Vinculado ao Ministério dos Direitos Humanos e da Cidadania, o Conanda é o principal órgão colegiado responsável por formular, coordenar, orientar e fiscalizar políticas públicas voltadas à proteção de crianças e adolescentes, reunindo representantes do governo e da sociedade civil. Ao defender o projeto, Damares afirmou que o Conselho extrapolou suas atribuições ao tratar de temas que, segundo ela, dependem de deliberação do Congresso.
“O Conanda foi criado para formular diretrizes e acompanhar políticas públicas voltadas à infância e à adolescência, mas não para criar direitos, restringir prerrogativas previstas em lei ou redefinir regimes jurídicos estabelecidos pelo Congresso. Quero parabenizar as instituições que compõem o Conanda. Conheço a motivação, querem proteger a criança. Mas só 15 instituições votaram a favor dessa resolução. O governo foi contra, o Congresso está contra. Que o Conanda se reorganize”, sugeriu.
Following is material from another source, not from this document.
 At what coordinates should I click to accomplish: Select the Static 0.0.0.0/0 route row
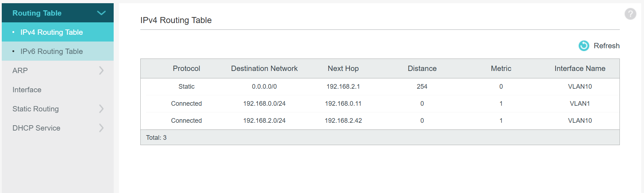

Aprovada em dezembro de 2024, a Resolução 258 organiza procedimentos já previstos na legislação para casos de violência sexual contra crianças e adolescentes. Entre as medidas previstas, estão a capacitação de profissionais para identificar situações de abuso, a garantia de atendimento rápido, sigiloso e livre de discriminação e a adoção de protocolos voltados à proteção integral das vítimas. O texto também estabelece que a vontade da criança deve ser considerada prioritária, inclusive em situações de divergência familiar.
“PL da Pedofilia”
A aprovação do PDL foi criticado por organizações de defesa dos direitos das mulheres e das crianças, que passaram a se referir à proposta como “PL da Pedofilia”. Para esses grupos, a suspensão da resolução enfraquece a rede de proteção a vítimas de violência sexual, amplia o risco de revitimização e cria novos obstáculos ao acesso a direitos assegurados pela lei.
De acordo com Laura Molinari, codiretora da campanha “Nem Presa Nem Morta”, a proposta tem motivação política e não apresenta fundamentos jurídicos consistentes. “É uma perseguição política. Desde que a resolução foi aprovada, no final de 2024, tem havido uma perseguição política, sobretudo da senadora Damares, que entrou na Justiça na época pedindo que essa resolução não fosse publicada no Diário Oficial sob o argumento de que o Conanda teria atuado acima das suas competências”, afirmou.
Integrantes da campanha “Criança Não é Mãe” argumentam que a medida desmonta garantias legais e humanitárias voltadas à proteção de vítimas de violência sexual, aumentando o risco de revitimização.
Segundo Laura, a derrubada da norma pode dificultar a atuação da rede de proteção e gerar insegurança jurídica para os profissionais envolvidos no atendimento. “É um projeto que cria um ambiente de insegurança jurídica para os profissionais que atendem essas crianças, porque não vai ter mais uma norma que organiza todo esse fluxo enorme de atendimento das várias instâncias”, disse.